We represent thousands of African American, Hispanic and Native American farmers in the United States and we recognize the importance of as many of our farmers being counted in the agriculture census. It’s with information from the census that the nation learns about the importance of the work we do. This is why we are appealing to everyone who has not yet sent in their census form to please do so. There is still time.
In fact, the Census of Agriculture, taken every five years, is a count of U.S. farms and ranches and the people who operate them. It looks at land use and ownership, operator characteristics, production practices, income and expenditure. For America’s farmers, it is their voice, their future and their responsibility.
Through the Census, producers can show the nation the value and importance of agriculture, and they can help influence the decisions that will shape the future of American agriculture for years to come.
Because of reporting from farmers in past census reports, Congress has passed farm bills that reflect the needs of our communities and family farmers.

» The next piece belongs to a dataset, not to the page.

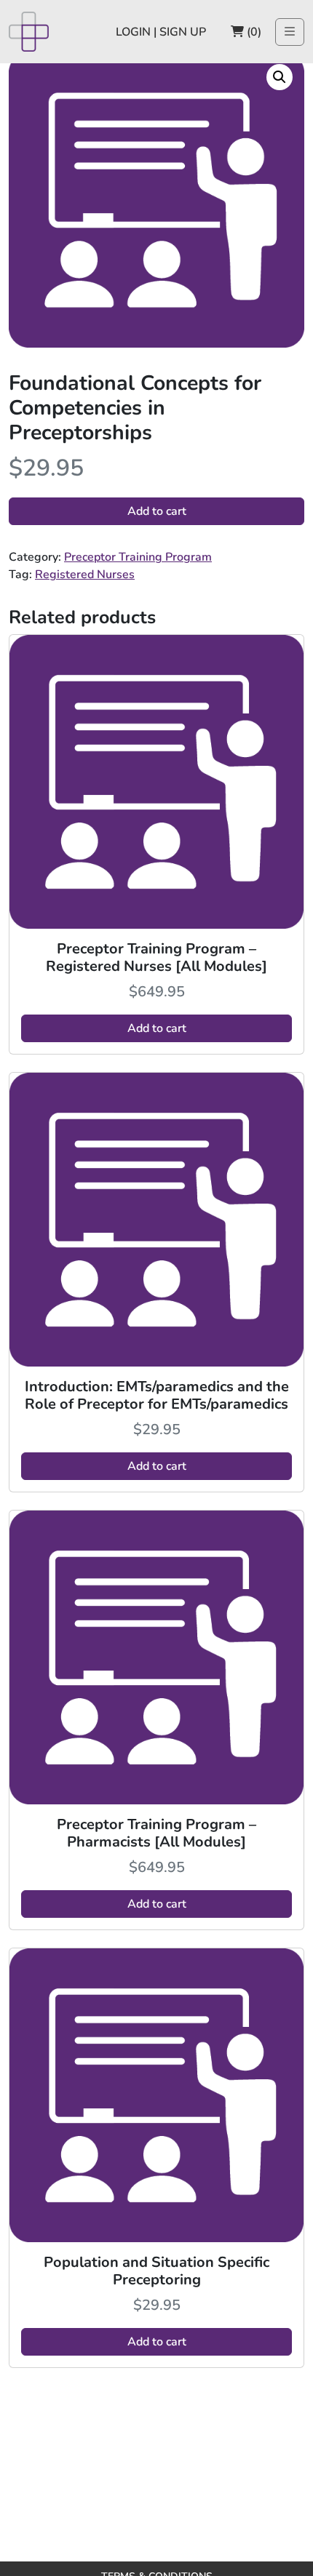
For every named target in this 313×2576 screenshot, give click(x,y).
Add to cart (156, 511)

This includes Beginning Farmer programs, the popular Hoop House initiative, value-added production programs and the micro-lending program. Most of these programs were created as a direct result of census statistics.

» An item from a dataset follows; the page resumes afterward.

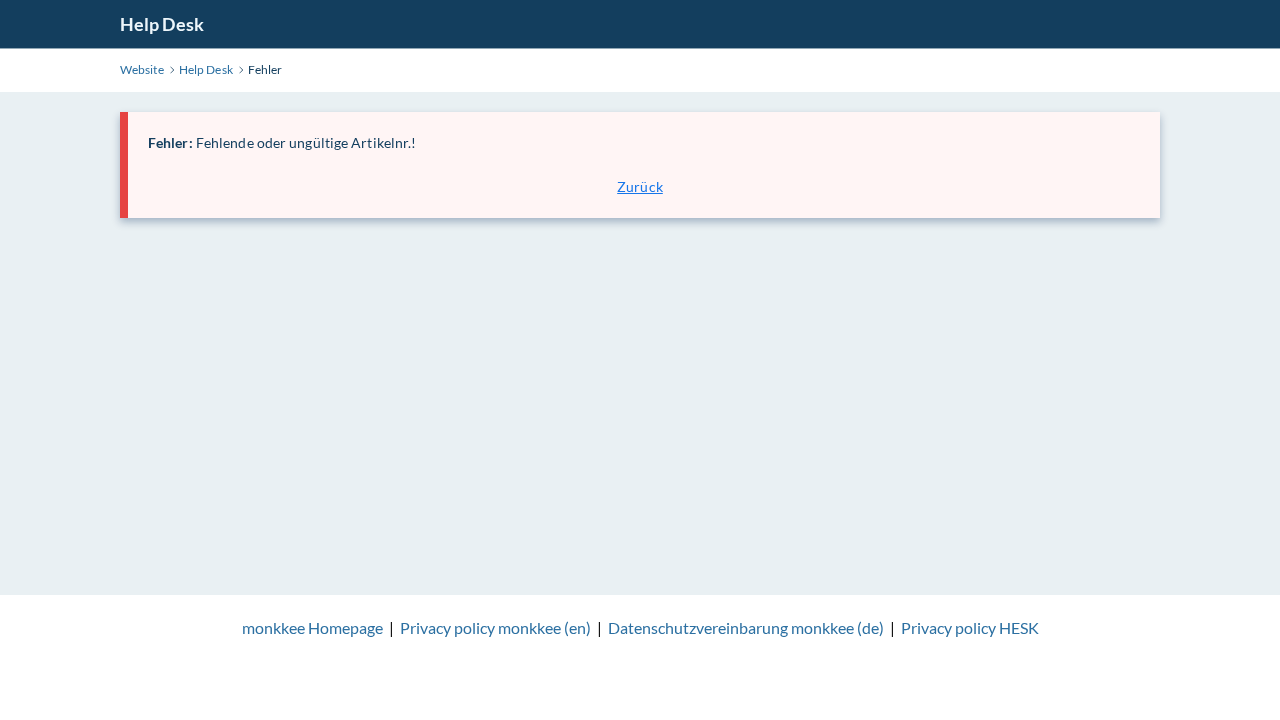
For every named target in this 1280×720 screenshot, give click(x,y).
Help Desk (162, 24)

Today, the 2012 Census of Agriculture is still underway for a few short weeks across our nation and right here in our community. What will the current Census of Agriculture tell us about the changes that have occurred over the past five years? We need everyone to be counted to ensure the information revealed is an accurate representation for all!
The last Census also revealed an increase of women farmers, Hispanic farmers, Asian farmers and African American farmers. And there are substantially more farmer’s markets and urban markets. More Americans, regardless of background, are seeking locally grown food.

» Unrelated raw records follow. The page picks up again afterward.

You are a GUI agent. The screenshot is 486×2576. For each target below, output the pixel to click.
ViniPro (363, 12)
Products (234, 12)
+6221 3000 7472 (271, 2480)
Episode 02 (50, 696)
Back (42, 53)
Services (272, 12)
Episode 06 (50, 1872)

Because of Census data we know there are more niche markets to serve American tastes and interests. For example, we are witnessing more chilies and corn grown for the Latin community; snow peas for Asian meals; goat meat for our African, Caribbean, Central American and Asian communities; and a variety of beans and corn for Native American consumers. These crops, of course, are available for all Americans regardless of their origin.
A diversity of crops is vital for the economy, and our farmers must continue to grow those crops that our people want to eat on a daily basis. But for farmers to be protected, they must be counted in the Agriculture Census.
We realize that many farmers are concerned about revealing private information about their operations and income. However, regulations prevent the National Agriculture Statistics Service (NASS) from revealing information about individual farmers to any other government agency or private entities. To do so would result in a fine or jail time.